Your objective
Please format every line of the records below as a JSON list of strings, one string per line, leaving out blank lines.

-- BEGIN --

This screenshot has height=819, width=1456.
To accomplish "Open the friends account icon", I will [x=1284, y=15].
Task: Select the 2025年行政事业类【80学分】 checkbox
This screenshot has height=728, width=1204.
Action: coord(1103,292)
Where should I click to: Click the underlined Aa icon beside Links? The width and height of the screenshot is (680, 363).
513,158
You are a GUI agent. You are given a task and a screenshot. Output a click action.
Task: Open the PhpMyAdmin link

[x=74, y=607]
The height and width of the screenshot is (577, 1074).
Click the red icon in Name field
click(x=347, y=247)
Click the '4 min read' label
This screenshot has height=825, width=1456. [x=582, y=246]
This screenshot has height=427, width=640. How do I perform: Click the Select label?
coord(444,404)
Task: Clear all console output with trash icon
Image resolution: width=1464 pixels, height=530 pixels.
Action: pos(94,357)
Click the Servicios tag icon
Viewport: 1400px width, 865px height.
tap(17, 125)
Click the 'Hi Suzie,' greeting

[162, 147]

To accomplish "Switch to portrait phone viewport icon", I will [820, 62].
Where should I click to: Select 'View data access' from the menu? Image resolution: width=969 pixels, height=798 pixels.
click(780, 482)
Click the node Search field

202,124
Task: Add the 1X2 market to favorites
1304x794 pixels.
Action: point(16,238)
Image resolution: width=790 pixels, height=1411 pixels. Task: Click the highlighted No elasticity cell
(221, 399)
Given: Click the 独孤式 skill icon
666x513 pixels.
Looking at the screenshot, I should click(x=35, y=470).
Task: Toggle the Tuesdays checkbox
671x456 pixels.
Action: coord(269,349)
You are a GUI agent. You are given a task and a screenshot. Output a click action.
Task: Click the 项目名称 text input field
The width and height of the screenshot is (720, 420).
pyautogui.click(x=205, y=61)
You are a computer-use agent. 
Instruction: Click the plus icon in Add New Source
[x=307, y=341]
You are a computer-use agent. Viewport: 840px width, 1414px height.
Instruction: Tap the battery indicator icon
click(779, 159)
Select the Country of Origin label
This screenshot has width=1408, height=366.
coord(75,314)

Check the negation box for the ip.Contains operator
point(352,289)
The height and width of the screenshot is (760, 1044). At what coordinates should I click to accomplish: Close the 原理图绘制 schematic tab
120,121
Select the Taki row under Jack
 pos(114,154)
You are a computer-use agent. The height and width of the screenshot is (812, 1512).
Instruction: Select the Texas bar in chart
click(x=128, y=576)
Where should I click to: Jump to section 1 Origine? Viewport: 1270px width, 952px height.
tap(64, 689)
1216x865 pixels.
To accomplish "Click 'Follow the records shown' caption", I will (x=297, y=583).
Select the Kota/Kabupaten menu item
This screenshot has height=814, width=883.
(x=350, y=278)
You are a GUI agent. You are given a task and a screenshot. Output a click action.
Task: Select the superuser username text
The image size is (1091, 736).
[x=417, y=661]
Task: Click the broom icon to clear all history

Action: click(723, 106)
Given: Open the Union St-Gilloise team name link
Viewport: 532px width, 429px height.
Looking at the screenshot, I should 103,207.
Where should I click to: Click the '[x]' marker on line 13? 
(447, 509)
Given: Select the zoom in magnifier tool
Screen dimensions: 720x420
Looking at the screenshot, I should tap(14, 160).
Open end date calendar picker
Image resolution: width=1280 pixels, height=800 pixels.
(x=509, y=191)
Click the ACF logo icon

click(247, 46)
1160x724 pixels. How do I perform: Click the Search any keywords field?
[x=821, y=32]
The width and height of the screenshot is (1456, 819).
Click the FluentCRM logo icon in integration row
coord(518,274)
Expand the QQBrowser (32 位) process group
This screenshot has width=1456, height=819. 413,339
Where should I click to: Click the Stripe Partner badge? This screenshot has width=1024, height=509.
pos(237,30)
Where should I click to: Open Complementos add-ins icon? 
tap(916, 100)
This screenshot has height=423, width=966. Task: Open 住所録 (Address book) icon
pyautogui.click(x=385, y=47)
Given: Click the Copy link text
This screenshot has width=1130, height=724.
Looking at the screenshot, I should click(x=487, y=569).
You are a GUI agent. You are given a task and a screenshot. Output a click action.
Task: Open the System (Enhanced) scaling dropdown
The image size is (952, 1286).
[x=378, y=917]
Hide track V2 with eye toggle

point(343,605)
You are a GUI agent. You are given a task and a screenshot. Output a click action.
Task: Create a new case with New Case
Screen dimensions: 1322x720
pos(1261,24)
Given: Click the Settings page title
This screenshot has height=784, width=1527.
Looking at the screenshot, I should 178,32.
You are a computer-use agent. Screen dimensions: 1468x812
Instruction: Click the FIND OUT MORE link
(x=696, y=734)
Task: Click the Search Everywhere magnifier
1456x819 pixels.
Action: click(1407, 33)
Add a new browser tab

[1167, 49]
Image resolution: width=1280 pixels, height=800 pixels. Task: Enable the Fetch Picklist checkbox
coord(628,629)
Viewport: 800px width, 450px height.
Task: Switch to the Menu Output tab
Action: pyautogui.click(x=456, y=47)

-- END --

Finished task
[
  "This screenshot has height=819, width=1456.",
  "To accomplish \"Open the friends account icon\", I will [x=1284, y=15].",
  "Task: Select the 2025年行政事业类【80学分】 checkbox",
  "This screenshot has height=728, width=1204.",
  "Action: coord(1103,292)",
  "Where should I click to: Click the underlined Aa icon beside Links? The width and height of the screenshot is (680, 363).",
  "513,158",
  "You are a GUI agent. You are given a task and a screenshot. Output a click action.",
  "Task: Open the PhpMyAdmin link",
  "[x=74, y=607]",
  "The height and width of the screenshot is (577, 1074).",
  "Click the red icon in Name field",
  "click(x=347, y=247)",
  "Click the '4 min read' label",
  "This screenshot has height=825, width=1456. [x=582, y=246]",
  "This screenshot has height=427, width=640. How do I perform: Click the Select label?",
  "coord(444,404)",
  "Task: Clear all console output with trash icon",
  "Image resolution: width=1464 pixels, height=530 pixels.",
  "Action: pos(94,357)",
  "Click the Servicios tag icon",
  "Viewport: 1400px width, 865px height.",
  "tap(17, 125)",
  "Click the 'Hi Suzie,' greeting",
  "[162, 147]",
  "To accomplish \"Switch to portrait phone viewport icon\", I will [820, 62].",
  "Where should I click to: Select 'View data access' from the menu? Image resolution: width=969 pixels, height=798 pixels.",
  "click(780, 482)",
  "Click the node Search field",
  "202,124",
  "Task: Add the 1X2 market to favorites",
  "1304x794 pixels.",
  "Action: point(16,238)",
  "Image resolution: width=790 pixels, height=1411 pixels. Task: Click the highlighted No elasticity cell",
  "(221, 399)",
  "Given: Click the 独孤式 skill icon",
  "666x513 pixels.",
  "Looking at the screenshot, I should click(x=35, y=470).",
  "Task: Toggle the Tuesdays checkbox",
  "671x456 pixels.",
  "Action: coord(269,349)",
  "You are a GUI agent. You are given a task and a screenshot. Output a click action.",
  "Task: Click the 项目名称 text input field",
  "The width and height of the screenshot is (720, 420).",
  "pyautogui.click(x=205, y=61)",
  "You are a computer-use agent. ",
  "Instruction: Click the plus icon in Add New Source",
  "[x=307, y=341]",
  "You are a computer-use agent. Viewport: 840px width, 1414px height.",
  "Instruction: Tap the battery indicator icon",
  "click(779, 159)",
  "Select the Country of Origin label",
  "This screenshot has width=1408, height=366.",
  "coord(75,314)",
  "Check the negation box for the ip.Contains operator",
  "point(352,289)",
  "The height and width of the screenshot is (760, 1044). At what coordinates should I click to accomplish: Close the 原理图绘制 schematic tab",
  "120,121",
  "Select the Taki row under Jack",
  " pos(114,154)",
  "You are a computer-use agent. The height and width of the screenshot is (812, 1512).",
  "Instruction: Select the Texas bar in chart",
  "click(x=128, y=576)",
  "Where should I click to: Jump to section 1 Origine? Viewport: 1270px width, 952px height.",
  "tap(64, 689)",
  "1216x865 pixels.",
  "To accomplish \"Click 'Follow the records shown' caption\", I will (x=297, y=583).",
  "Select the Kota/Kabupaten menu item",
  "This screenshot has height=814, width=883.",
  "(x=350, y=278)",
  "You are a GUI agent. You are given a task and a screenshot. Output a click action.",
  "Task: Select the superuser username text",
  "The image size is (1091, 736).",
  "[x=417, y=661]",
  "Task: Click the broom icon to clear all history",
  "Action: click(723, 106)",
  "Given: Open the Union St-Gilloise team name link",
  "Viewport: 532px width, 429px height.",
  "Looking at the screenshot, I should 103,207.",
  "Where should I click to: Click the '[x]' marker on line 13? ",
  "(447, 509)",
  "Given: Select the zoom in magnifier tool",
  "Screen dimensions: 720x420",
  "Looking at the screenshot, I should tap(14, 160).",
  "Open end date calendar picker",
  "Image resolution: width=1280 pixels, height=800 pixels.",
  "(x=509, y=191)",
  "Click the ACF logo icon",
  "click(247, 46)",
  "1160x724 pixels. How do I perform: Click the Search any keywords field?",
  "[x=821, y=32]",
  "The width and height of the screenshot is (1456, 819).",
  "Click the FluentCRM logo icon in integration row",
  "coord(518,274)",
  "Expand the QQBrowser (32 位) process group",
  "This screenshot has width=1456, height=819. 413,339",
  "Where should I click to: Click the Stripe Partner badge? This screenshot has width=1024, height=509.",
  "pos(237,30)",
  "Where should I click to: Open Complementos add-ins icon? ",
  "tap(916, 100)",
  "This screenshot has height=423, width=966. Task: Open 住所録 (Address book) icon",
  "pyautogui.click(x=385, y=47)",
  "Given: Click the Copy link text",
  "This screenshot has width=1130, height=724.",
  "Looking at the screenshot, I should click(x=487, y=569).",
  "You are a GUI agent. You are given a task and a screenshot. Output a click action.",
  "Task: Open the System (Enhanced) scaling dropdown",
  "The image size is (952, 1286).",
  "[x=378, y=917]",
  "Hide track V2 with eye toggle",
  "point(343,605)",
  "You are a GUI agent. You are given a task and a screenshot. Output a click action.",
  "Task: Create a new case with New Case",
  "Screen dimensions: 1322x720",
  "pos(1261,24)",
  "Given: Click the Settings page title",
  "This screenshot has height=784, width=1527.",
  "Looking at the screenshot, I should 178,32.",
  "You are a computer-use agent. Screen dimensions: 1468x812",
  "Instruction: Click the FIND OUT MORE link",
  "(x=696, y=734)",
  "Task: Click the Search Everywhere magnifier",
  "1456x819 pixels.",
  "Action: click(1407, 33)",
  "Add a new browser tab",
  "[1167, 49]",
  "Image resolution: width=1280 pixels, height=800 pixels. Task: Enable the Fetch Picklist checkbox",
  "coord(628,629)",
  "Viewport: 800px width, 450px height.",
  "Task: Switch to the Menu Output tab",
  "Action: pyautogui.click(x=456, y=47)"
]